BEGIN

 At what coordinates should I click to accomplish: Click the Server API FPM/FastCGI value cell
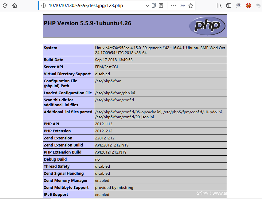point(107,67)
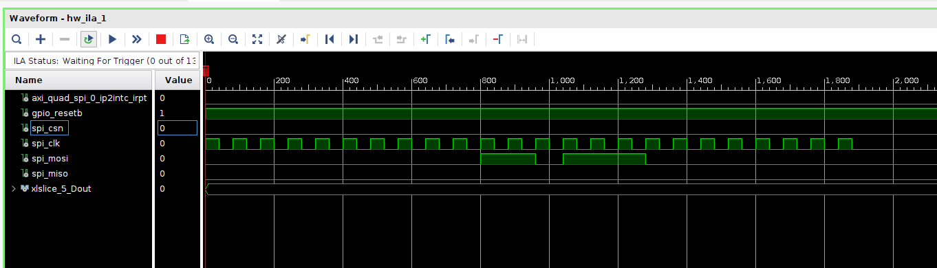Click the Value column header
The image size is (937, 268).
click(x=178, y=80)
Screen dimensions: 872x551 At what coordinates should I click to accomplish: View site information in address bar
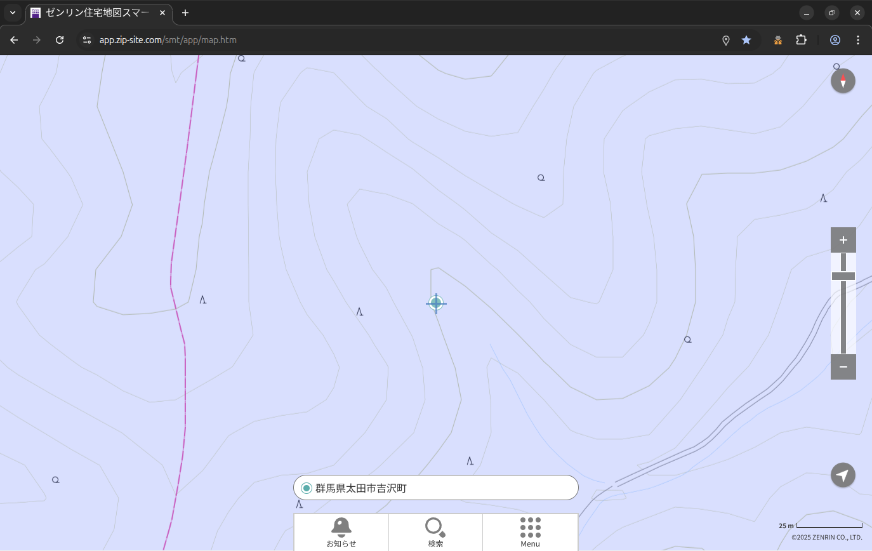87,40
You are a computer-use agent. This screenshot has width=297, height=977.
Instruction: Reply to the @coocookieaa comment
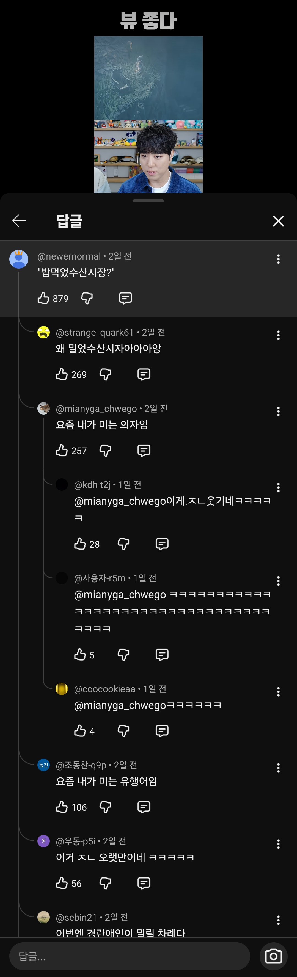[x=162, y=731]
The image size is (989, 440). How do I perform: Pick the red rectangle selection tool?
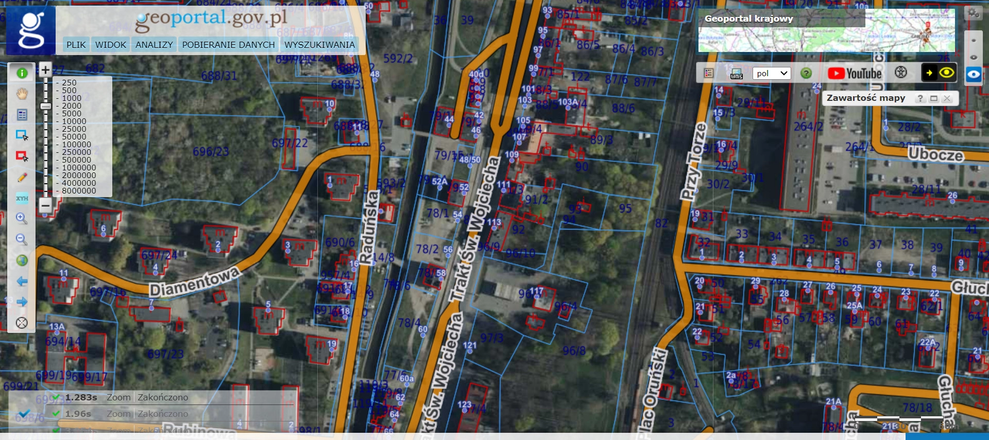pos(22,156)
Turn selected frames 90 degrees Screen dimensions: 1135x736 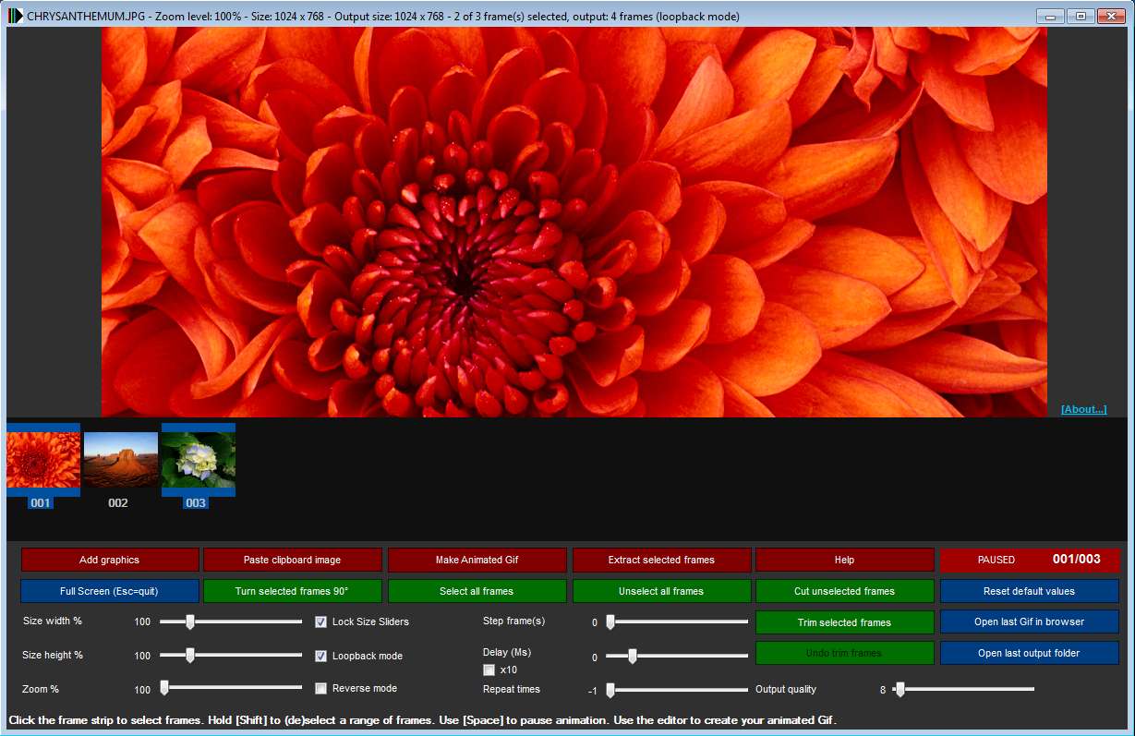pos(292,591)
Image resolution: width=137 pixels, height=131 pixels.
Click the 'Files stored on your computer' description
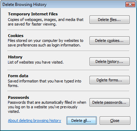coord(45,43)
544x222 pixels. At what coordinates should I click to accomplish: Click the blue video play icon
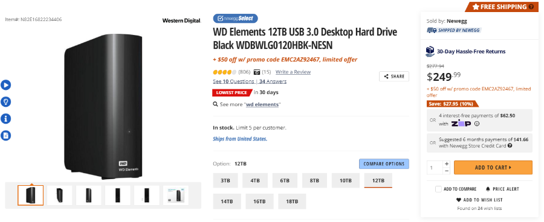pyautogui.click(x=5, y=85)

END

## [ASSIGNMENT]
Output the span from the line with "Click the 'Files" through the last line of the data, inclusive and exact, and omit every picture.

## [RESULT BELOW]
Click the 'Files stored on your computer' description
coord(45,43)
544x222 pixels. At what coordinates should I click to accomplish: Click the blue video play icon
pyautogui.click(x=5, y=85)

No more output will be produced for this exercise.